O Governo deu autorização à CP para avançar com a compra de comboios de alta velocidade, numa decisão que permite à empresa ferroviária começar a preparar a operação futura deste serviço em Portugal. Em causa está a aquisição de novas automotoras capazes de reduzir de forma significativa os tempos de viagem em ligações estruturantes, como a que une Lisboa ao Porto.
A decisão consta de uma resolução do Conselho de Ministros publicada em Diário da República, que define os limites financeiros, o número de composições a adquirir e as condições em que a empresa pública pode lançar concursos internacionais para reforçar a sua frota.
Preparar a alta velocidade antes da infraestrutura
De acordo com o Correio da Manhã, o Governo considera essencial que a CP avance desde já com a compra de material circulante para evitar que a futura infraestrutura de alta velocidade fique subaproveitada numa fase inicial.

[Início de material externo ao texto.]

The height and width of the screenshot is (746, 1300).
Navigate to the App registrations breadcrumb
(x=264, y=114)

“O lançamento atempado deste projeto, que exige a compra de material circulante permitirá mitigar o risco de subaproveitamento de uma infraestrutura chave para o país”, lê-se no texto da resolução, citado pelo jornal.

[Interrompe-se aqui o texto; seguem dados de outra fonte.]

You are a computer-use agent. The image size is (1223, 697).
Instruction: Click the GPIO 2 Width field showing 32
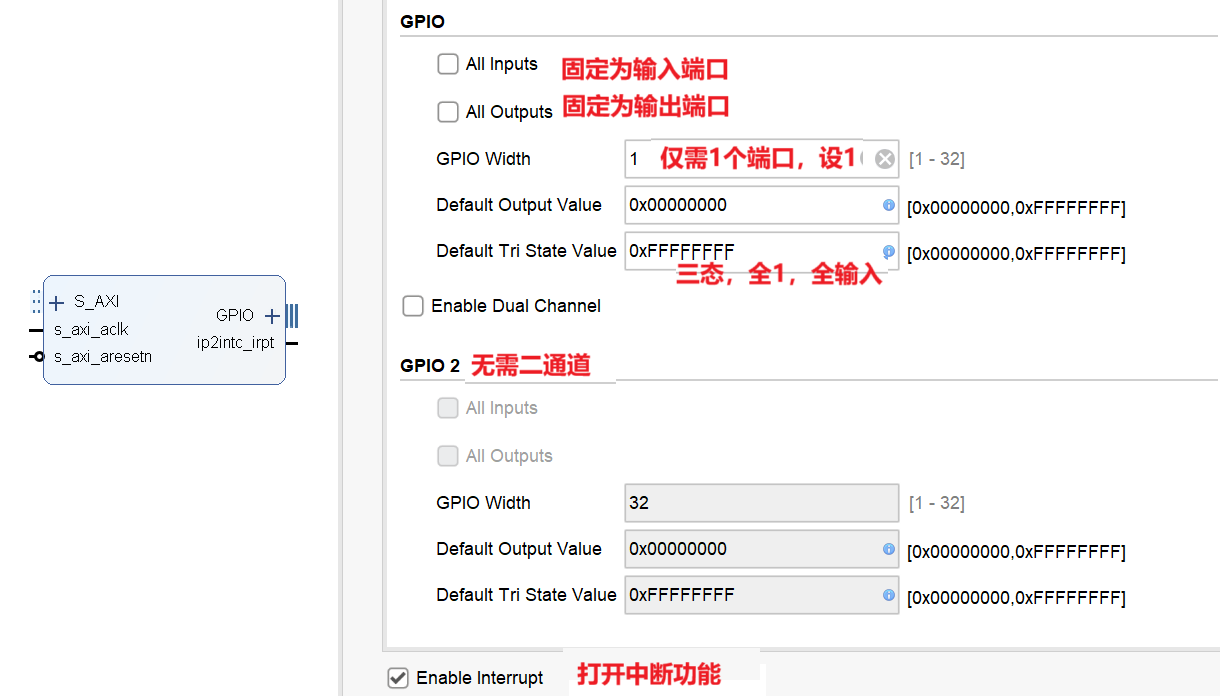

Primeira fase com 12 automotoras
Segundo a mesma fonte, nesta primeira fase do Plano de Investimento em Material Circulante Ferroviário, a CP deverá lançar um concurso internacional para a aquisição de 12 automotoras de alta velocidade.
Acrescenta a publicação que este concurso inclui ainda uma opção de compra adicional de até oito automotoras, o que permitirá elevar o total desta primeira frota para 20 unidades destinadas ao serviço nacional.
Escreve o jornal que o objetivo desta operação é garantir o serviço de alta velocidade assim que a infraestrutura esteja disponível, permitindo, por exemplo, reduzir o tempo de ligação entre Lisboa e Porto de 2 horas e 48 minutos para cerca de 1 hora e 18 minutos. Refere a mesma fonte que esta redução de tempo é um dos principais argumentos do Governo para justificar o investimento antecipado no material circulante.
Oficinas, peças e investimento associado
A autorização concedida à CP não se limita à compra dos comboios, abrangendo também a aquisição de peças, ferramentas especiais e o desenvolvimento do parque de oficinas de Contumil.
Segundo a mesma fonte, o investimento total autorizado pode ascender a 584 milhões de euros, valor que inclui não só as automotoras, mas também a adaptação das infraestruturas necessárias à sua manutenção.
Segunda frota para ligações internacionais
Importa salientar que a resolução prevê ainda que, em função da evolução da infraestrutura nacional e internacional, seja lançado um segundo concurso para a aquisição de uma frota vocacionada para o transporte internacional.
Esse segundo processo poderá abranger até seis automotoras adicionais, explica o site, o que permitirá à CP dispor de um total de 26 automotoras de alta velocidade, somando os serviços nacionais e internacionais.
Um passo estratégico para a CP
Refere a publicação que esta decisão representa um passo estratégico na preparação da CP para um novo ciclo ferroviário, alinhando a aquisição de comboios com o calendário de desenvolvimento da rede de alta velocidade. Segundo o Correio da Manhã, o Governo entende que esta antecipação é fundamental para garantir que o investimento público na infraestrutura ferroviária se traduza rapidamente em ganhos efetivos para os passageiros.